On 26 February, the German army remained just five miles from Burdun’s border. There was a fierce struggle for a few days. By 15 March, the German invasion began to languish and France had the opportunity to manage its architecture and logistics. A fierce battle broke out on the western side of the Muse which lasted until about April. In late May, Germany invaded both sides of the river and after a fierce battle succeeded in taking the fort of Vaux on 7 June. Germany was now at the peak of its success. French troops were stationed on the terrestrial fronts of the southern Mert Homme.

The struggle continued. The British army attacked Somme and got rid of Bardun. The last German invasion was on 3 September. Under the leadership of General Mangin, France retaliated and conquered most of the lost sites. After the final war of Burden on 20 August 1917, only Beaumont remained in the hands of Germany. The wars relaxed the French army, when the number of wounded Germans was nearly three million and its zeal faded.

Recruitment drive for ‘holy war’ near Tiberia (Ottoman Empire in 1918)

King George IV inspecting an arms factory with other officers in 1918
On the battlefield of Amiens, mainly battles were fought like trenches. From 21 March to about 20 April, the Germans rose from their fronts, covering the English army about 25 miles and brought them near the Ammen. Their objective was to take over the railway line which originates from the Port of Calle to Paris and from which the English army and goods were transported to the aid of France.

From about 20 April to 18 July, the Germans stayed near the amines. On the other hand, the Allied forces greatly consolidated their power, and their armies, which had earlier fought under the direction of their national generals, were subordinated to a commander-in-chief, Marshal Fosch.

After July 1918, the Allied forces under the direction of General Fosch defeated the Germans in many places.

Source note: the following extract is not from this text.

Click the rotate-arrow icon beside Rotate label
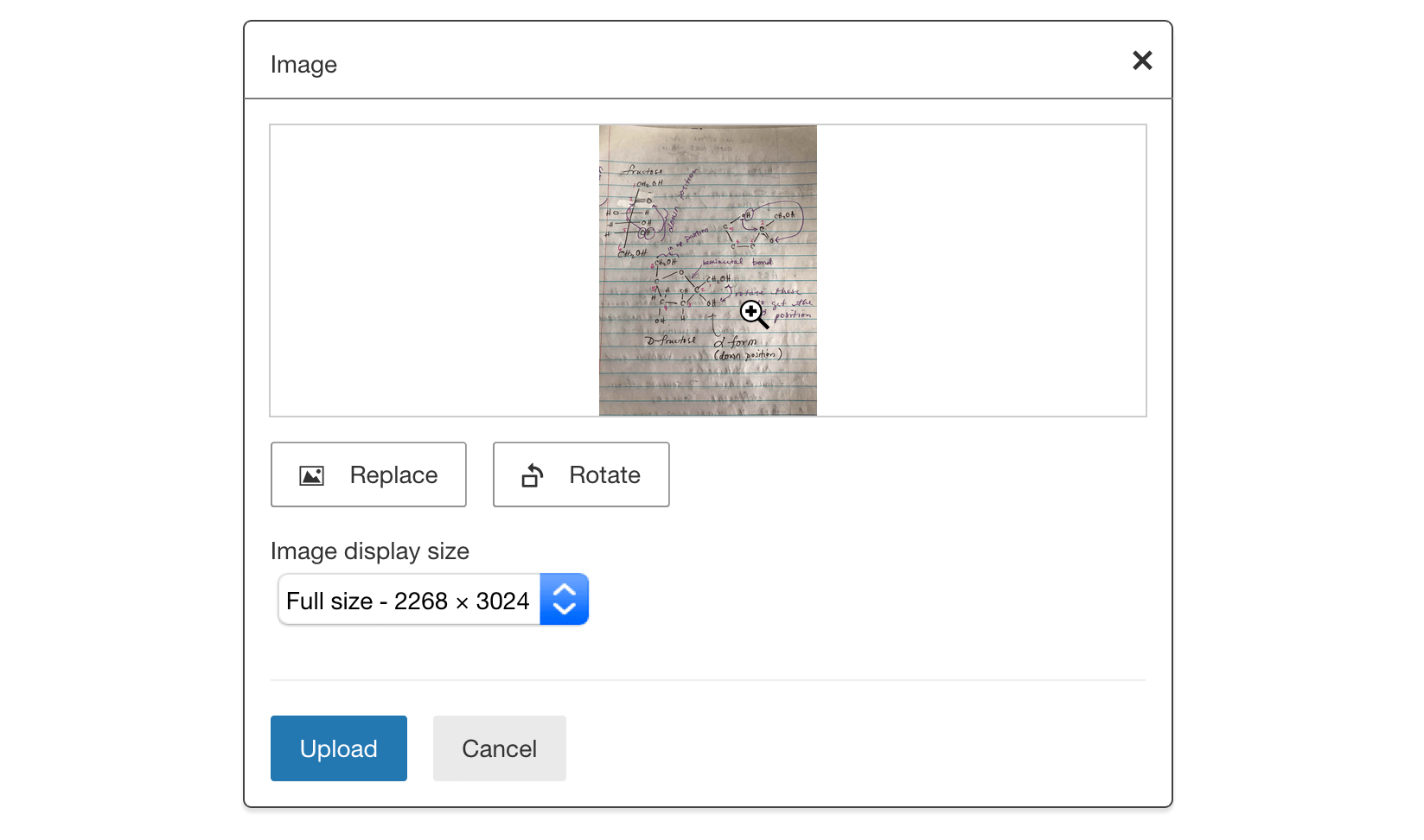The width and height of the screenshot is (1424, 840). click(x=532, y=474)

The German General Commander Ludendarf made a sudden attack on the place where there was a confluence of English and French forces. This attack occurred on 21 March morning. At the time, when the movement of the army could not be detected due to fog, 4000 cannons started firing. On 4 April the German army was only two miles from the Calle-Paris Railway. On 11–12 April, the British generals requested soldiers to die fighting.

The Germans continued fighting near the Ammen for more than a week thereafter, but could not take possession of the Calle-Paris rail line. His attempt to separate the British from the French was unsuccessful.

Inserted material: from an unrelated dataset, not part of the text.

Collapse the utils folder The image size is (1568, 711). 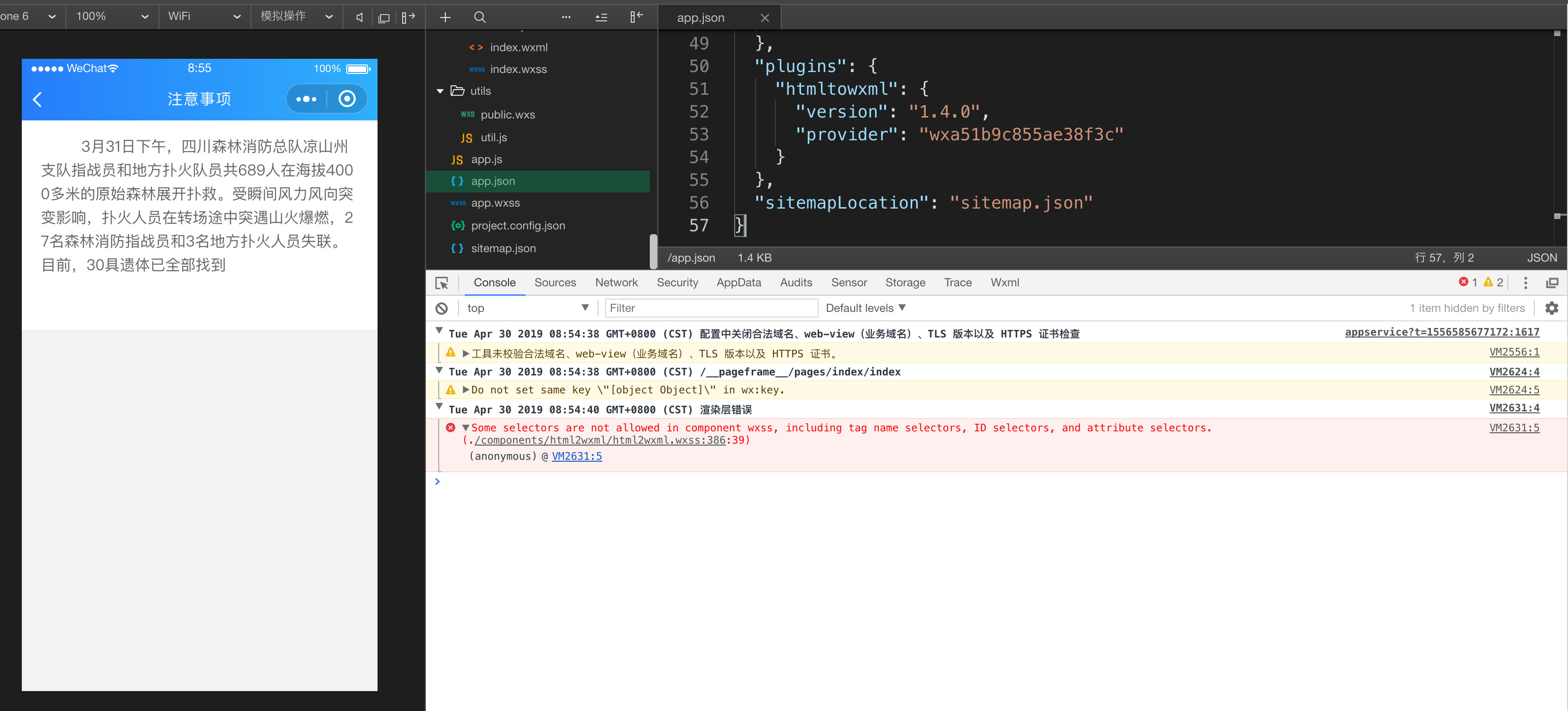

For about three months from April 20, the Germans tried to defeat the Allied forces in other areas and were successful. But he did not get the opportunity to benefit from this success. The Allied countries had made arrangements to increase their power in this terrible situation.

On March 25, General Fosch was appointed commander of Allied forces in the region. The British Parliament increased the age of military service to 50 years in April and sent 3,55,000 soldiers to France within the month of April. Troops from America also started reaching France and gradually their number reached 6,00,000. The Allied Air Force prevailed due to new weapons and other inventions. Especially their tanks became very functional.

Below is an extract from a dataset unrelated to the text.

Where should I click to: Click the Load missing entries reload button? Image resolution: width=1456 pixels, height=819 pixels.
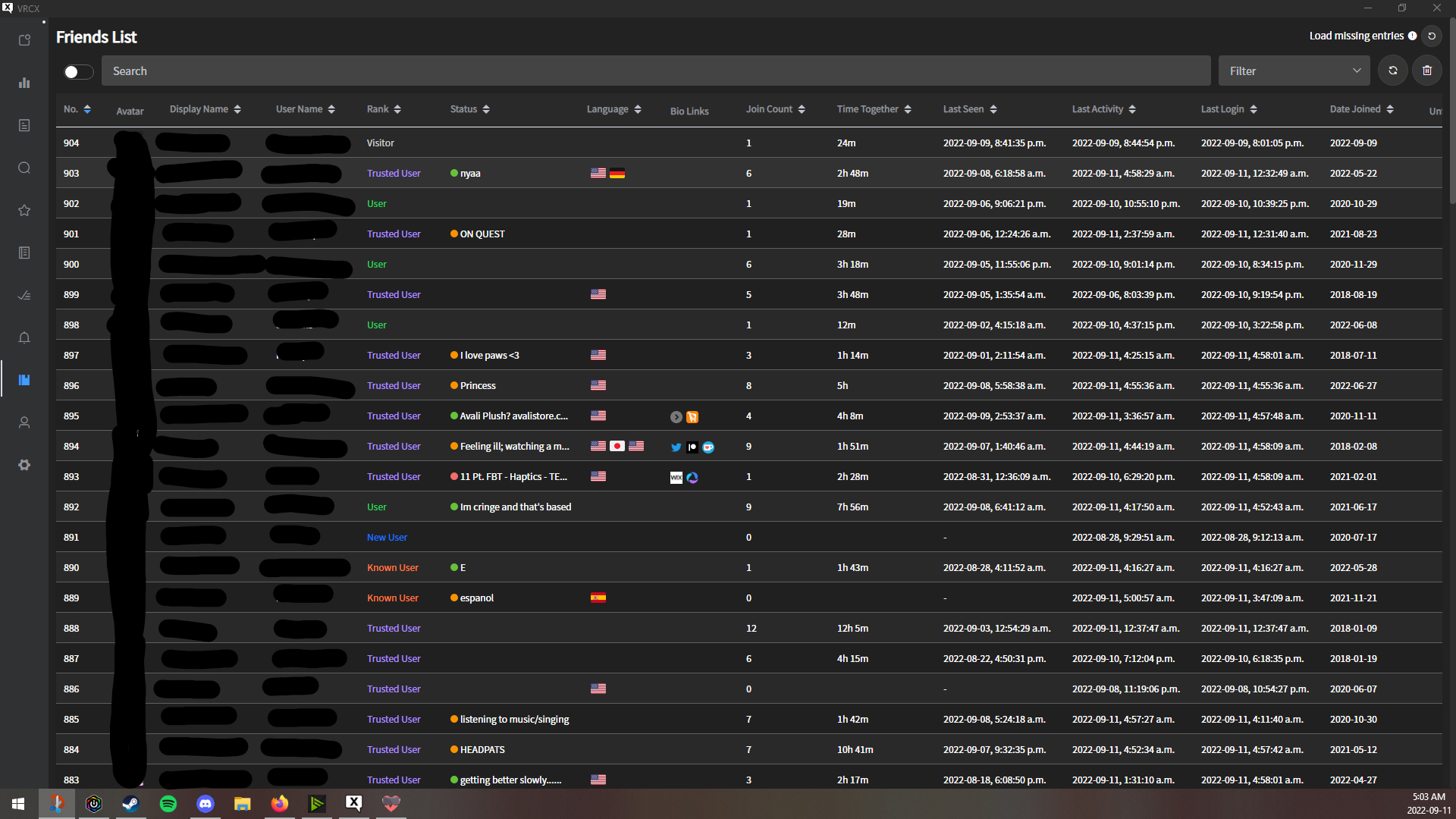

On 15 July, the Germans made their final invasion of the Marne River in an attempt to move towards Paris. The French army stopped this, and after three days, a strong attack on the Germans in the same area took 30,000 soldiers. Then on August 8, the British and French forces, under the chairmanship of General Hague near Amiens, suddenly attacked the Germans under the cover of fog at half-past four in the morning. In this battle, after four minutes of firing with cannons, hundreds of tanks were sent to the army, which caused a stir in the German army. 14 miles east of Amman between the rivers Abr and Saum, there was an attack on the front and there was so much damage to the Germans in that battle that Sündendorf named this day a black day for the German army.

In the Treaty of Versailles, strict conditions were imposed on Germany. Its bad result was manifested in the form of the Second World War and the main objective of establishing the League of Nations could not be fulfilled.